Camellia Sinensis, SAQ, est-ce qu’on en oublie ? Chose certaine : l’homme derrière Millimetrik est un grand enthousiaste du breuvage, « des bonnes choses » admet-il comme pour résumer sans avoir l’air de se prendre la tête. Un fanatique de thé et de vin, donc, qui cultive aussi une passion pour les spiritueux. « Sour Mash, c’est un double sens. Pour la préparation de certains whiskys américains, on garde un fond de baril pour démarrer une autre batch. Comme trois des quatre tunes [du EP] sont des sons non utilisés de Fog Dreams, des retailles de chansons, ça fait un beau clin d’œil. »
La seule pièce que Pascal Asselin n’a pas laissé macérer dans son tonneau vogue en eaux rock, contrée loud qu’il n’avait jamais vraiment explorée en dehors de sa tâche de batteur au sein du groupe Les Indiens. L’intro, des boucles de guitares électriques coupées au couteau, donne le ton et met la table pour le vocaliste Joey Proteau. Le protagoniste d’Ego Death et leader de feu Modern Primitive s’y révèle particulièrement inspiré, renouant au passage avec un type de chant, de phrasé qui frôle le cri.
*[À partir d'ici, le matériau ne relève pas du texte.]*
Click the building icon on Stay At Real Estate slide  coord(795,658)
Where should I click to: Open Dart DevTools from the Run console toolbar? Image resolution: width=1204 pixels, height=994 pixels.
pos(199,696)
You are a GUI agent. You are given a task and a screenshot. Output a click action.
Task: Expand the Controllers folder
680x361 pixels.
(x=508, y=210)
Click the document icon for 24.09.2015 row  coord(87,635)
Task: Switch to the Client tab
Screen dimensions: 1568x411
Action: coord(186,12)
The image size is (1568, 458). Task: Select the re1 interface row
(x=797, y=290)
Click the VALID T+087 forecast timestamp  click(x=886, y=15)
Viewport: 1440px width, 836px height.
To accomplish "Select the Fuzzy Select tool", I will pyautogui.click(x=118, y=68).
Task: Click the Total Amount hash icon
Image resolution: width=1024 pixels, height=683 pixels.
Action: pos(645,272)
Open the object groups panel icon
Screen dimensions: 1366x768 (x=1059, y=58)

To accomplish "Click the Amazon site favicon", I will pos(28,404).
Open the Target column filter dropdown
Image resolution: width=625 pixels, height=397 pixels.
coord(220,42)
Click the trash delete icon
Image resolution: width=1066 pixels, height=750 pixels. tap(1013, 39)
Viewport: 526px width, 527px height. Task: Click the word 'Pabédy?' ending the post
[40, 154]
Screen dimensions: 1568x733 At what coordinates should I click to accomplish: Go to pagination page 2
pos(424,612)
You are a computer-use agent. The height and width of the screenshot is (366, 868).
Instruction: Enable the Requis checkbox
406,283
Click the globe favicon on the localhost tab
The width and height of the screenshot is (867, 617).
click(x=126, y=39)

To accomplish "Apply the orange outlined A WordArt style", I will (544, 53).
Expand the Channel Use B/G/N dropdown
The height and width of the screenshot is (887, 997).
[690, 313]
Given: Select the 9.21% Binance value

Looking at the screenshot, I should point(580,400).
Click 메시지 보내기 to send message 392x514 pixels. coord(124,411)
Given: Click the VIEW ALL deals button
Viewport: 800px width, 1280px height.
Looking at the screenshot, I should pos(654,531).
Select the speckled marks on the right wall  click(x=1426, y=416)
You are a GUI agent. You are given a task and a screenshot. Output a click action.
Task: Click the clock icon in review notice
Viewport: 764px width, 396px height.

Un segment enrobé de basses fréquences et précédé d’une drop rythmique qui déboulonne. Une cassure euphorique, surprenante surtout, qui prend au cœur. « C’est lui qui a décidé d’aller vers ça. Il avait carte blanche. Tout ce que je lui ai donné, c’est un titre : Seasick. […] Lui, il a vu ça intense de même. On dirait du emo électro ! »
« Dans la dernière année, j’ai entendu beaucoup de voix qui ne viennent pas de l’électro qui en ont chanté. Cat Power, par exemple, qui a chanté une grosse tune house avec Cassius. […] Moi je me suis demandé à qui je pourrais demander localement. »
Le Marin de Fort Lover, composition instrumentale, embrasse un style et une orchestration similaire à la track uno. Un filon neuf pour Asselin. « Dans le bridge du milieu, il y a une guit qui embarque. C’est une genre de petite guit en harmonique et c’est Kim Gadoury alias aKido qui la joue. Je lui ai demandé une guitare post-rock. […] Ça doit être mes vieilles influences, je sais pas. Je voulais simplement que Le Marin de Fort Lover s’agence avec le côté vintage des films 8 mm. Elle sonne vraiment plus comme de l’électro de la fin des années 1990, comme du vieux DJ Shadow, ces affaires-là. »
« Vintage ». L’adjectif reviendra souvent dans nos échanges arrosés de whisky, thématique oblige, avec le faiseur de rythmes dans la verrière du Sacrilège qui l’a longtemps accueilli comme DJ. Une esthétique qu’il exploit dans toutes es angles de son Sour Mash EP : de la pochette verdâtre mais presque minimaliste assemblée par Thomas B. Martin au son en passant par la vidéo avec un clip de Daniel B. Ricard, réalisateur du récent documentaire Surfer sur la grâce. « Quand mon père est décédé, ça va faire deux ans et demi, j’ai vidé l’appart et trouvé des bobines de films 8 mm avec mon nom d’écrit dessus. Genre : Pascal 1 ans, Pascal 2 ans. […] Entre temps, j’ai rencontré David et il m’a dit qu’il pouvait développer ça sans problème. Tout est parti de là. Je lui ai dit que je voulais un vidéoclip en 8 mm qui respecterait le look original des bobines un peu scrap. »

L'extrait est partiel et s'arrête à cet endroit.